§ **EXERCISE REQUIREMENTS**: Here are some entries. Repeat all of them exactly.

(Excerpts from a dataset)
'''

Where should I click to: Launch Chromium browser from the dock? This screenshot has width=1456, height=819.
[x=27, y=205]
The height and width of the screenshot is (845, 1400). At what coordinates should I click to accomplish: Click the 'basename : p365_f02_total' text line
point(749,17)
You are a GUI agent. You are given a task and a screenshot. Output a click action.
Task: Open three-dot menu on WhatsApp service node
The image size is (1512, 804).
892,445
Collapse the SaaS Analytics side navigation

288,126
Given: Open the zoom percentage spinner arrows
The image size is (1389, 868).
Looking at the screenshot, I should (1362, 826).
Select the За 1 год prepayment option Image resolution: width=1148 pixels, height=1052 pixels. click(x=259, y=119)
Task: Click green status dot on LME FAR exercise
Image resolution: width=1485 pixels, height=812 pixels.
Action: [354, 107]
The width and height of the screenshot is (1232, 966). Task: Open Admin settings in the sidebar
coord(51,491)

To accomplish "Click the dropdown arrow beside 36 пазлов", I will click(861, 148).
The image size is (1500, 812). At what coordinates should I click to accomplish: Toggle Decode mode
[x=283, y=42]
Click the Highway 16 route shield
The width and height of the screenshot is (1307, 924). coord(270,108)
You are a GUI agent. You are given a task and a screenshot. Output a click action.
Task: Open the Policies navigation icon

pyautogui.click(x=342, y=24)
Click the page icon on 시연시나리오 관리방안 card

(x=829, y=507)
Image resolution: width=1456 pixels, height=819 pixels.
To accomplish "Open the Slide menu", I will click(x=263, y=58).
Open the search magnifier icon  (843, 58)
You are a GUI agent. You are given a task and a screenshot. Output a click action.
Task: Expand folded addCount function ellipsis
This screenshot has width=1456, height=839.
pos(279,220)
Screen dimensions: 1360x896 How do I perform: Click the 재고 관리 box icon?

'''

§ **EXERCISE OUTPUT**:
Where should I click to: Launch Chromium browser from the dock? This screenshot has width=1456, height=819.
[x=27, y=205]
The height and width of the screenshot is (845, 1400). At what coordinates should I click to accomplish: Click the 'basename : p365_f02_total' text line
point(749,17)
You are a GUI agent. You are given a task and a screenshot. Output a click action.
Task: Open three-dot menu on WhatsApp service node
The image size is (1512, 804).
892,445
Collapse the SaaS Analytics side navigation

288,126
Given: Open the zoom percentage spinner arrows
The image size is (1389, 868).
Looking at the screenshot, I should (1362, 826).
Select the За 1 год prepayment option Image resolution: width=1148 pixels, height=1052 pixels. click(x=259, y=119)
Task: Click green status dot on LME FAR exercise
Image resolution: width=1485 pixels, height=812 pixels.
Action: [354, 107]
The width and height of the screenshot is (1232, 966). Task: Open Admin settings in the sidebar
coord(51,491)

To accomplish "Click the dropdown arrow beside 36 пазлов", I will click(861, 148).
The image size is (1500, 812). At what coordinates should I click to accomplish: Toggle Decode mode
[x=283, y=42]
Click the Highway 16 route shield
The width and height of the screenshot is (1307, 924). coord(270,108)
You are a GUI agent. You are given a task and a screenshot. Output a click action.
Task: Open the Policies navigation icon

pyautogui.click(x=342, y=24)
Click the page icon on 시연시나리오 관리방안 card

(x=829, y=507)
Image resolution: width=1456 pixels, height=819 pixels.
To accomplish "Open the Slide menu", I will click(x=263, y=58).
Open the search magnifier icon  (843, 58)
You are a GUI agent. You are given a task and a screenshot. Output a click action.
Task: Expand folded addCount function ellipsis
This screenshot has width=1456, height=839.
pos(279,220)
Screen dimensions: 1360x896 How do I perform: Click the 재고 관리 box icon?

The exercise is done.